RenalWEB News Service

IMMEDIATE RELEASE
November 5, 2003
Washington, D.C.

 

CONTACT PERSON
Gwen Gampel
(202) 544-6264

 

Inadequate Medicare Funding Causing Problems in Dialysis Facilities

At Senator Charles Grassley's (R IA) request the General Accounting Office (GAO) released a report entitled, "Dialysis Facility Problems Remain in Ensuring Compliance with Medicare Quality Standards, which found that overall dialysis care was improving. However, they did find staffing shortages and other problems which dialysis providers believe can be attributed to inadequate Medicare reimbursement.

Larry C. Buckelew, CEO of Gambro Healthcare and Chairman of the Renal Leadership Council (RLC), the leading association of dialysis providers, said, "It is important to recognize that renal care, in which an individual's blood is artificially cleaned, is a life sustaining method of care for 300,000 Americans with kidney failure in this country. He also noted that, " the dialysis provider industry has developed dramatically over the past thirty five years both in terms of professional patient care, and more importantly in terms of improved patient outcomes." Most dialysis providers publish patient outcome data as a matter of public record.

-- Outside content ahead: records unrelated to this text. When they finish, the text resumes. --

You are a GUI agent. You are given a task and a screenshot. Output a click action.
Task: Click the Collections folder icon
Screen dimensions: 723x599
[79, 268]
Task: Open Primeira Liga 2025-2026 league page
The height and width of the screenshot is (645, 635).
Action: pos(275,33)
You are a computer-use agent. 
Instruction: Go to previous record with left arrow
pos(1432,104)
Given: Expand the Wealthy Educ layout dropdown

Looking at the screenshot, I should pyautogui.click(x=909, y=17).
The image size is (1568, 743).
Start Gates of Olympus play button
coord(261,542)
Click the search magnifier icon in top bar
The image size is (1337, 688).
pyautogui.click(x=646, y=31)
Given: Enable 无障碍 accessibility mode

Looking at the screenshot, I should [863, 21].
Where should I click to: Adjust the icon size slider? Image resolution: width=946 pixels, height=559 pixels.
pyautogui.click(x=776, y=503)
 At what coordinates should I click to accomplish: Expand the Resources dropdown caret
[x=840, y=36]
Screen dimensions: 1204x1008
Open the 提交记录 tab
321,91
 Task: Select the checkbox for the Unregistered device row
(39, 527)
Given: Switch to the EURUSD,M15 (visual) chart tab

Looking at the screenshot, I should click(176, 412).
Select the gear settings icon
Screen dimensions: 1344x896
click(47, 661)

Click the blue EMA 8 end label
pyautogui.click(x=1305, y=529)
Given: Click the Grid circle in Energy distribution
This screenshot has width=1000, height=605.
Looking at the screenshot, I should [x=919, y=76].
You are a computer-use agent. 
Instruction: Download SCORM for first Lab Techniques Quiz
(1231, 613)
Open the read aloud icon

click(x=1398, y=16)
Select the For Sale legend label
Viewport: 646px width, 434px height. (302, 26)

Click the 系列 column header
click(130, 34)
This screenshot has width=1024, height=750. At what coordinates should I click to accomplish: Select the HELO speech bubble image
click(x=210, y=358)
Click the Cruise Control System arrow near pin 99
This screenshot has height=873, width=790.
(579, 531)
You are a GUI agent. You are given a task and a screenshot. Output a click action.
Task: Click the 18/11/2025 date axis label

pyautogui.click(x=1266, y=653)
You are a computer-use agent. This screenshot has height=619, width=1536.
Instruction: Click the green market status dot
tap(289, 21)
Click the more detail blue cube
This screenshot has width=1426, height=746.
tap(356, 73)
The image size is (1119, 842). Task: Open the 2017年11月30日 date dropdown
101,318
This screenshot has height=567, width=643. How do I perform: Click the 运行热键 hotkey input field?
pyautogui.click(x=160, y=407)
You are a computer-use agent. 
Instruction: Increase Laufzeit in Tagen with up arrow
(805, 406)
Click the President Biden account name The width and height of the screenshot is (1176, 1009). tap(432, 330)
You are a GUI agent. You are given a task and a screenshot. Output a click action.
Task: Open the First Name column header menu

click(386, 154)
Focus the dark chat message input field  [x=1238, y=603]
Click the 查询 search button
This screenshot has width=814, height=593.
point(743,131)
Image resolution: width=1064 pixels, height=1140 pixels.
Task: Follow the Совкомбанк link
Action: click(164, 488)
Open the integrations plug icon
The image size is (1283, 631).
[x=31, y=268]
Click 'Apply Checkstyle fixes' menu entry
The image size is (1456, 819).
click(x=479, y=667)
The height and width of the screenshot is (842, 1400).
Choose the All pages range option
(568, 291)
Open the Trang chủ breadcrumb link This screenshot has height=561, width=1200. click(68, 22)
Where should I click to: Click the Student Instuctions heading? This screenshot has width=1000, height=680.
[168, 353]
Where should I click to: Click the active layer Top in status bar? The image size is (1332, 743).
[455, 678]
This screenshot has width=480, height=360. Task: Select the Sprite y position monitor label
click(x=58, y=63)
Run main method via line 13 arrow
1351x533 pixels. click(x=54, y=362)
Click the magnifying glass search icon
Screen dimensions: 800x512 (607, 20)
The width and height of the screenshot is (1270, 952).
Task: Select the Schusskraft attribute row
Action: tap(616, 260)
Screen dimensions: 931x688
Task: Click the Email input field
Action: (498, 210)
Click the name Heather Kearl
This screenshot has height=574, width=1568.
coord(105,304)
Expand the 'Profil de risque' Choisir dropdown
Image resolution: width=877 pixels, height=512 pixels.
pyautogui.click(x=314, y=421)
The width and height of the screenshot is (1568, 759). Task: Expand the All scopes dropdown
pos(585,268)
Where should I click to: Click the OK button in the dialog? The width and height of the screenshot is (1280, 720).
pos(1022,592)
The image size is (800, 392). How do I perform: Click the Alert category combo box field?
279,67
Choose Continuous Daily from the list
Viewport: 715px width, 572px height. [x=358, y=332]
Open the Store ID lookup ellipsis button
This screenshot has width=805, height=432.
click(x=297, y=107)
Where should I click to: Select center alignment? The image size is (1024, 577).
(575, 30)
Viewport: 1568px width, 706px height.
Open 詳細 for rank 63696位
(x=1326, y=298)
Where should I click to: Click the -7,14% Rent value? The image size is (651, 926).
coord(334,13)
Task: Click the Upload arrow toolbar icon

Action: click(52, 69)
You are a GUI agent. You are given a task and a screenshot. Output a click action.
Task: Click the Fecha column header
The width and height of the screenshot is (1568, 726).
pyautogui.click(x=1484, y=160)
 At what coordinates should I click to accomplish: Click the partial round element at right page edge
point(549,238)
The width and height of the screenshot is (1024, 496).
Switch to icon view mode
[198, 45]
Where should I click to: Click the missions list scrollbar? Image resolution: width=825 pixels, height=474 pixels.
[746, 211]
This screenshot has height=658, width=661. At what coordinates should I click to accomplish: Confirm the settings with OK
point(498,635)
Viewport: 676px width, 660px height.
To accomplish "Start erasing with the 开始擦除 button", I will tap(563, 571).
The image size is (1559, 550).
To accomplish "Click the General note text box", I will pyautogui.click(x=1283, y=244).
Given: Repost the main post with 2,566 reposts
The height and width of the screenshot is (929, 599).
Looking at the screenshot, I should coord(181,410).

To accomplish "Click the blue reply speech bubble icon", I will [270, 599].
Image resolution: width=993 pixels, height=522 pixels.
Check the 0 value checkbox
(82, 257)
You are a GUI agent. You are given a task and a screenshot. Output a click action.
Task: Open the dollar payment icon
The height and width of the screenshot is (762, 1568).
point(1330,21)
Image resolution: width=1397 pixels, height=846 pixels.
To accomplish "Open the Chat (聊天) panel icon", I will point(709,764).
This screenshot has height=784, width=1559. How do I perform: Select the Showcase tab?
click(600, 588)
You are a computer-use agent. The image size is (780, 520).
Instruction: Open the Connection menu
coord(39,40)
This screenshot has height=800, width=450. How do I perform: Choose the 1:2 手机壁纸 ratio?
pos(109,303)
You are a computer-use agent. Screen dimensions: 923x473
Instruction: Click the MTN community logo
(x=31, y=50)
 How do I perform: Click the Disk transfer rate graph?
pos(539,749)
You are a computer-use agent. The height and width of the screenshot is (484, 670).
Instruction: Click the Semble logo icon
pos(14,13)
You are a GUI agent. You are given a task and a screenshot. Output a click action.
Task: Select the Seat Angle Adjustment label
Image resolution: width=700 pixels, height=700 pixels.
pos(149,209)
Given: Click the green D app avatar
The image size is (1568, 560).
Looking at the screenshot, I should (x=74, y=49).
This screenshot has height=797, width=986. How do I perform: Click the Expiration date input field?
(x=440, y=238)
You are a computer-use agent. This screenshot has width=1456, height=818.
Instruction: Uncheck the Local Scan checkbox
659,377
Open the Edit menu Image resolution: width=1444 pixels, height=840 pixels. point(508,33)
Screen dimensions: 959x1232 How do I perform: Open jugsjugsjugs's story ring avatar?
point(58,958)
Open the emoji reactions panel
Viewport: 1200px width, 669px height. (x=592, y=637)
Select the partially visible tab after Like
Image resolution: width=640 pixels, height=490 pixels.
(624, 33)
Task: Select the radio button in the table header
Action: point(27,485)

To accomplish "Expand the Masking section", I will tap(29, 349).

Mr. Buckelew said, "Members of the Renal Leadership Council are committed to advancing the quality outcomes for the patients they treat under the auspices of the leading nephrologists in this country." "Appropriate doses of dialysis are now provided to 94% of patients compared to less than 75% a few years ago and anemia management has also improved, he said. "However, Mr. Buckelew stated, that while Medicare pays on average for 75% of care in dialysis facilities, members of the RLC believe that Medicare reimbursement does not represent the true cost of dialysis care." "In fact, he said, many of the problems the GAO report finds can be directly attributable to inadequate Medicare reimbursement." In the past twelve years, Medicare reimbursement for dialysis increased by only 3.6%. "As a result, at this time, Mr. Buckelew stated, "Medicare reimbursement is inadequate to allow the continued advancement of high quality outcomes, pay for new technologies and is clearly inadequate to recruit enough nurses and healthcare workers to work in the dialysis unit"

For example, the GAO reports staffing inadequacies. Mr. Buckelew points out, "because dialysis providers are the only Medicare provider without an annual inflation mechanism, we cannot compete for scarce nurses and other health workers with hospitals and other health care providers who have built-in inflation reimbursement increases." The RLC has urged the Congress to enact Medicare dialysis payment reform by adding an annual inflation formula to the current dialysis reimbursement. At this time the RLC is waiting to find out what Congress will recommend in terms of Medicare inflation increases for dialysis facilities over the next few years.

In response to the GAO's findings that 16% of patients are receiving inadequate care, Dr. Raymond Hakim, Chief Medical Office of Renal Care Group, a RLC company, and Chairman of Kidney Care Partners, a coalition of 22 renal related organizations, said, "that this is in large part due to the fact that a quarter or more of the patients each year are new to dialysis, have on average three other major co-morbidities and therefore companies have to work very hard to provide the care needed to improve their quality outcomes." Dr. Hakim went on to say, "because of the large number of uninsured Americans, particularly African Americans, and because kidney disease tends to be a "silent disease" many patients are referred to a dialysis facility without adequate medical attention or preparation." "As a result dialysis health care workers have to work hard as a team to improve patients' health outcomes as soon as they get to the dialysis unit."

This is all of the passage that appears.